As I get older--I turn forty-one Monday--my inability to sustain a relationship grows ever more troubling. Specifically, why am I so drawn to messed-up women. My own mother said I might as well have a sign on my forehead that says "Emotionally troubled women welcome." Why is this? Is it me? Is it them?

The answer came from my cat Delmar.

Delmar is troubled. He has a scary mean streak, okay when directed at toys or stray bits of paper, but sometimes directed at me; he's ripped my flesh on numerous occasions, and I frequently show up at work with gashes on my face from where he's attacked me in my sleep. When I'm sad and I need the simple comfort a pet is supposed to provide, he usually avoids me, and sometimes is openly hostile. He has a weird yowl and frequently wakes me up in the middle of the night for no apparent reason.

He's also amazingly intelligent--for a cat--and I've watched as he's actually opened cupboard doors and put his toys away, then shut the doors behind him. And he is affectionate and even loving, but his attentions have to be earned. He's hard to read, but when he does hop on my lap and purr it feels like it has meaning.

Delmar is the coolest cat I've ever known.

He's not a blandly cute, fuzzy-wuzzy, pet me-pet me-pet me cat. He's not a fade into the background like a piece of furniture cat. He's never just there. Hell, he's barely even a pet. He's complicated. He's been in my life for nearly four years now, and I still haven't figured him out. I probably never will.

I could sleepwalk through my life. It's easy for me to let things happen, to shut myself off, emotionally, intellectually, and drift, living my life the way it's always been. Delmar won't let me do that. Engagement is necessary here. I don't own a cat, I participate in his life, and his life enriches mine.

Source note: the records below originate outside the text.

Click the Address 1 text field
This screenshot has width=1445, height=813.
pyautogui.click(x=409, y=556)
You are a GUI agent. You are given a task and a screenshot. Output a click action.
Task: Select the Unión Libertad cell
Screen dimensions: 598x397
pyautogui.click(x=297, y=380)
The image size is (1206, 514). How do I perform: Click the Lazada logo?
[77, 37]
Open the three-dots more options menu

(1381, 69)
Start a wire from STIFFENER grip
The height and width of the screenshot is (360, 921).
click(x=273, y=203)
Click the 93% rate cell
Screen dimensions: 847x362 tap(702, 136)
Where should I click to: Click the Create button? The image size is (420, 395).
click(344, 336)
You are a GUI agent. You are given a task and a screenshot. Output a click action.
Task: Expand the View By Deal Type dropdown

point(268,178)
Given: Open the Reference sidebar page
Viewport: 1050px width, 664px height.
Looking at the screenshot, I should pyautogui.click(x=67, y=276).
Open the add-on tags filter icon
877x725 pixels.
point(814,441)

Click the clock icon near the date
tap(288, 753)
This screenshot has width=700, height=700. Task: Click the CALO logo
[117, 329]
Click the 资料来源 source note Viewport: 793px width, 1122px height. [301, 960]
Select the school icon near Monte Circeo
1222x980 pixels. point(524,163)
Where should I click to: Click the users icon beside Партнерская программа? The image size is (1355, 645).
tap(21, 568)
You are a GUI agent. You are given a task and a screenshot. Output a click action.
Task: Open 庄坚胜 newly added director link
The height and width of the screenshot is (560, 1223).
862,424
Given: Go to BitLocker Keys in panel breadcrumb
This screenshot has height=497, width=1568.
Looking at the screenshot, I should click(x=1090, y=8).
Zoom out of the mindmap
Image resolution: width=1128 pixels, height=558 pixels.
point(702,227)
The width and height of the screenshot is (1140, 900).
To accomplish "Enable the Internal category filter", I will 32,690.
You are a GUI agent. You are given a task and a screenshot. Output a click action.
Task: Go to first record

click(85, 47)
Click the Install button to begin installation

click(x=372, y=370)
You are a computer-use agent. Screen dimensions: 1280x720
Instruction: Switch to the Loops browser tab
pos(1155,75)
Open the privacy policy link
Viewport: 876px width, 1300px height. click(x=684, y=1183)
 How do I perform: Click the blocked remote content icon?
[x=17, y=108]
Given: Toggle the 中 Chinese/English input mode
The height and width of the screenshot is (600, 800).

So it is with most of the women I've dated. Whatever issues they had, they've all been living their lives on their own terms. And they've forced me to become part of their lives, to enter their madness and look at the world in new and exciting ways. They've allowed me to see that certain things that I thought mattered to me really carry very little meaning at all.

But it's tricky, because inevitably the very things that attract me to them are the things that drive me away. Their dark sides tap into my own. The nature of their lives dictates that relationships can't be sustained, so confrontations are forced, and everything falls apart.

Delmar sits on my lap as I write this, purring but glaring every time I shift my weight. He'll stay here for a few more minutes, then I'm sure he'll leave. He lives his life in my apartment, but it's his life, not mine. There's an owner-pet bond that we just don't have. We don't choose to be solitary. We just are.